The PR machine for Jupiter Ascending, like most other Hollywood movies was pretty slick. The usual striptease slow reveal of all the choice delicacies from the movie was rolling out months before the movie even had a trailer out there, and it made you want to watch the film.

It comes together in a number of ways – you have the stars out there doing countless interviews, with every single media outlet that you can think of sitting down in front of them and asking the same sort of questions in an endless stream. Facts about the star’s private lives leak out and put them front and center in the tabloids. The usual amount of relevant and irrelevant data makes it so you can barely ignore the clamor. This before you even really get a glimmer of what the movie is about.

They start pinging the geek radars pretty early too, and it doesn’t matter how accurate the snippets of data are either … the whisper campaign soon starts to generate that much needed interest. Talk of how this might compare to past efforts by the makers of the film starts early too, and again, it doesn’t matter how accurate any of it is – just the fact that people are talking about it means people are going to get really interested in it.

And then the trailers come out – leaked, Youtubed, attached to some other hot property in the movie theaters; however they can get it out there and being watched … they do it.

Then, coordinated with the actual release, comes the full on advertising program, with the film on the front of novelty items sold with some burger-chains re-purposed produce, comics, magazine specials, and a whole host of collectibles. And who has seen the film yet? No one except test audiences and some inside-the-velvet-rope reviewers who have the favor of the production company.
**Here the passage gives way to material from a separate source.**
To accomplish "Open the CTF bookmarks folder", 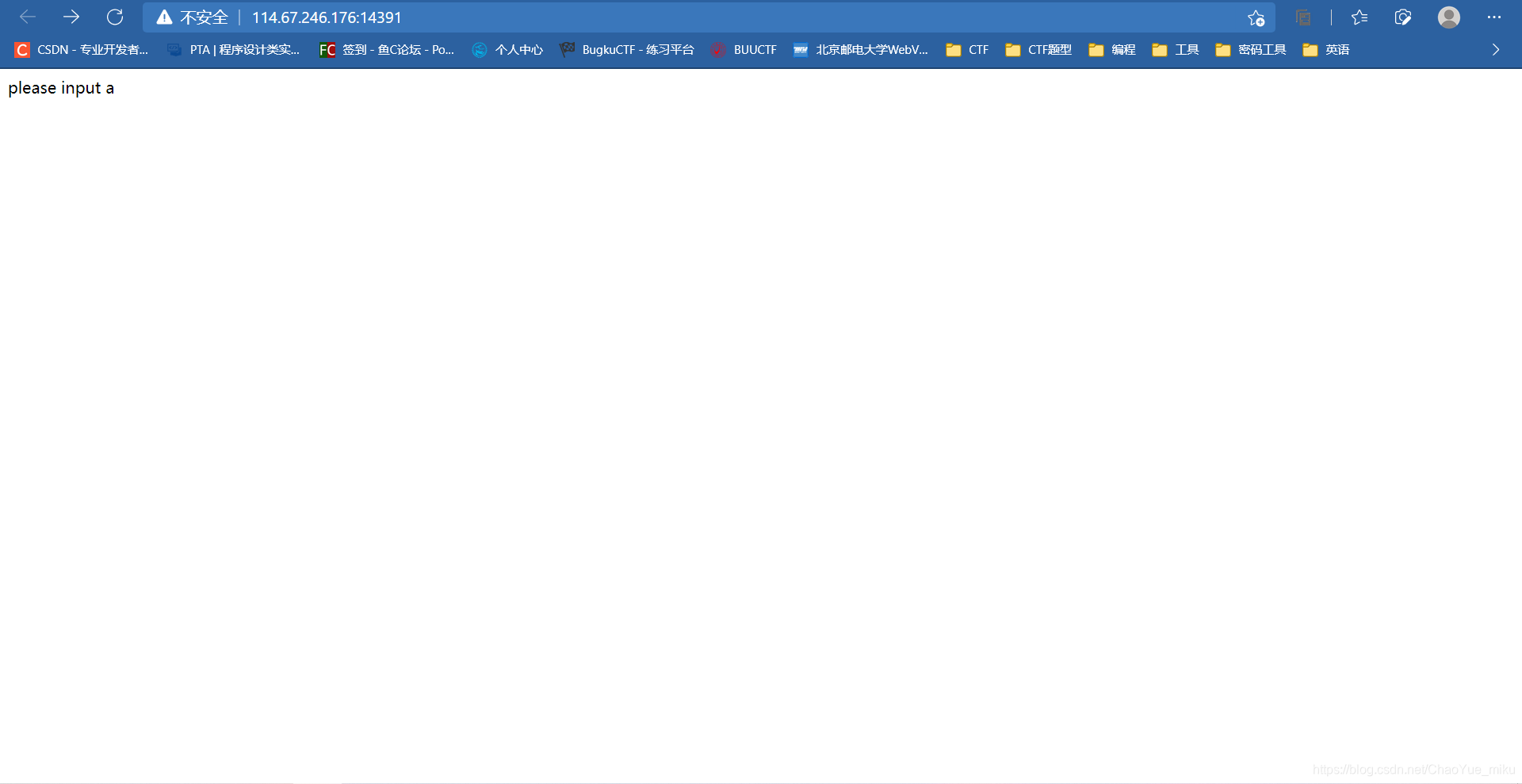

It looks pretty, but the script falls flat. Does that even matter though? With such a weight of money behind these things, and the cache of the film-makers, and as much confusion as there is between the sparring camps of talking heads, it’s going to go down well enough with the popcorn and the huge fizzy drinks that the quality of the film is almost secondary. It isn’t art house – it is entertainment, and it ticks a lot of boxes … and the advertising isn’t a seduction, it’s a full on frontal assault, which it is hard not to succumb to. It’s almost impossible not to arrive at the cinema with your $10 in your hand salivating at the prospect of watching the thing.